>> Start Supplied records

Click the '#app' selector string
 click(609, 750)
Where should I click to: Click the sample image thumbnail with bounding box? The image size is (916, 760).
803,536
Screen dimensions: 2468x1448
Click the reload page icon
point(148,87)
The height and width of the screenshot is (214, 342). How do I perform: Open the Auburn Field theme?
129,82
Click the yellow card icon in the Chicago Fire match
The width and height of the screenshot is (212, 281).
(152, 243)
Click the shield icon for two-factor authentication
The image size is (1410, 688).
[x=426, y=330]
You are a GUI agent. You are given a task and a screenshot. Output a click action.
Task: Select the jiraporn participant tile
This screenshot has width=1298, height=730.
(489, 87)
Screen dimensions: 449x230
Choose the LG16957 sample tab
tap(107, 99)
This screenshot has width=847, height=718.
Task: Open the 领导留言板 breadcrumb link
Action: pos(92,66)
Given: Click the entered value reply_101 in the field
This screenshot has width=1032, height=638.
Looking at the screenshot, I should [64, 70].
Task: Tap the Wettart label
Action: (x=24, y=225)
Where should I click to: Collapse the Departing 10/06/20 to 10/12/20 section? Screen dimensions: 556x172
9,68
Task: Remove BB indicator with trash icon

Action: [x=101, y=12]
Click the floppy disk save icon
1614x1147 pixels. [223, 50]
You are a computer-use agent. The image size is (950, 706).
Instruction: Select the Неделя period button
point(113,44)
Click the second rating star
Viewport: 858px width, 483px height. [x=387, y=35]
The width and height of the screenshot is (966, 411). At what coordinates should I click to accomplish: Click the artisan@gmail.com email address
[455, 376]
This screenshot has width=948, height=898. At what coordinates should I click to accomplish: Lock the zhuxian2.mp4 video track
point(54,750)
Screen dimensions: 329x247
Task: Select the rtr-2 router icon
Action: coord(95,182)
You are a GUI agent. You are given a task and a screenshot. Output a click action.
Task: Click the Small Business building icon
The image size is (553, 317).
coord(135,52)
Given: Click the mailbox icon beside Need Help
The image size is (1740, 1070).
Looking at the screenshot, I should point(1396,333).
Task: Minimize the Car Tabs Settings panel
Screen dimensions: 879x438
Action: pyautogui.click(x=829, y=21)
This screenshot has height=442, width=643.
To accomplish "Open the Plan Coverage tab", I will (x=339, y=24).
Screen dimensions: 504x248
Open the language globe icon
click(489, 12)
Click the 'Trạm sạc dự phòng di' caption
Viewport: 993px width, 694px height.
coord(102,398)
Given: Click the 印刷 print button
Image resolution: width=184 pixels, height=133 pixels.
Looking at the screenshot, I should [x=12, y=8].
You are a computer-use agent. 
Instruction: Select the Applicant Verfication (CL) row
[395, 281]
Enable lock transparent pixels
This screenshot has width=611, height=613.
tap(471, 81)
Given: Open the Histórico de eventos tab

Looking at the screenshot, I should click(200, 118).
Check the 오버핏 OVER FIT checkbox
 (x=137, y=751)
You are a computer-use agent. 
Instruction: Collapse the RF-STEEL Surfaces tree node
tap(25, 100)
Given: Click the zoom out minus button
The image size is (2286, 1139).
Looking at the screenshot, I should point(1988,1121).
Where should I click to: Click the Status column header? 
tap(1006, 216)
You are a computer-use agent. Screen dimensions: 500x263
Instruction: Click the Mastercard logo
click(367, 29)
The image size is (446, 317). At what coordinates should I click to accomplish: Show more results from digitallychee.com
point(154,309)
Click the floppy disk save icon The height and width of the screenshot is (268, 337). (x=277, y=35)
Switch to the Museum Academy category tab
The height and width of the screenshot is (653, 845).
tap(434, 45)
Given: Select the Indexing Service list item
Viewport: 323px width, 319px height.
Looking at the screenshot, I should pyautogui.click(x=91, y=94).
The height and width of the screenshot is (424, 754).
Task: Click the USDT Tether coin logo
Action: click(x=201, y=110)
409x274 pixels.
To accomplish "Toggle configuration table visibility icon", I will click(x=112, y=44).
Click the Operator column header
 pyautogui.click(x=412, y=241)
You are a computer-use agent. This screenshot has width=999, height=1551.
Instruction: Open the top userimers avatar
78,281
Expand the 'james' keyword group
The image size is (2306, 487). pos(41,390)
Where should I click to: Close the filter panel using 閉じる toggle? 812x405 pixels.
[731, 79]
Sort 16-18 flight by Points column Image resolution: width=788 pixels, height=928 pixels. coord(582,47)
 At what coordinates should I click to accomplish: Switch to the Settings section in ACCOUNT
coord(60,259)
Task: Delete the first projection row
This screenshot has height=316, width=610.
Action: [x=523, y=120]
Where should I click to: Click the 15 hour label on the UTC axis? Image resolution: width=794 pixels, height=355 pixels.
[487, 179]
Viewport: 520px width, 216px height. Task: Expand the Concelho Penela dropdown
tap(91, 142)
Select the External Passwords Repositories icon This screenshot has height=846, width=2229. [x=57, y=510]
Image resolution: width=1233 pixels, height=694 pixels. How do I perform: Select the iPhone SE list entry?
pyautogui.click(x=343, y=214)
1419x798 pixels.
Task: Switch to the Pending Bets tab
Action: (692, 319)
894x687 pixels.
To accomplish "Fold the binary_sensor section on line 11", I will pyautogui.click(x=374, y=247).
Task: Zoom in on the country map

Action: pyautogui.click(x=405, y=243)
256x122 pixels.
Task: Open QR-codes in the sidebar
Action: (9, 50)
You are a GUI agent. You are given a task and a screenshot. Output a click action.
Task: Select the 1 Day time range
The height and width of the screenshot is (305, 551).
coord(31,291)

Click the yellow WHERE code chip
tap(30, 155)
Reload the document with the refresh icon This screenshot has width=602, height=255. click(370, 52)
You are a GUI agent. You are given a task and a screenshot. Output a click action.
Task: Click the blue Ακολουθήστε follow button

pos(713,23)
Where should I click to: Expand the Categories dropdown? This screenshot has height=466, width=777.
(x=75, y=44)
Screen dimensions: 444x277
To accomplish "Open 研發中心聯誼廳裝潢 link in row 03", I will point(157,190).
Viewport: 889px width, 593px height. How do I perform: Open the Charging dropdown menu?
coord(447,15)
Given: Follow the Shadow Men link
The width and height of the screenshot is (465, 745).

>> End Supplied records

▶ Written exercise:
Locate every line in the records above that contains the string "Settings", and copy each of those lines in full. Case counts when matching.

▶ The reply:
Task: Minimize the Car Tabs Settings panel
 At what coordinates should I click to accomplish: Switch to the Settings section in ACCOUNT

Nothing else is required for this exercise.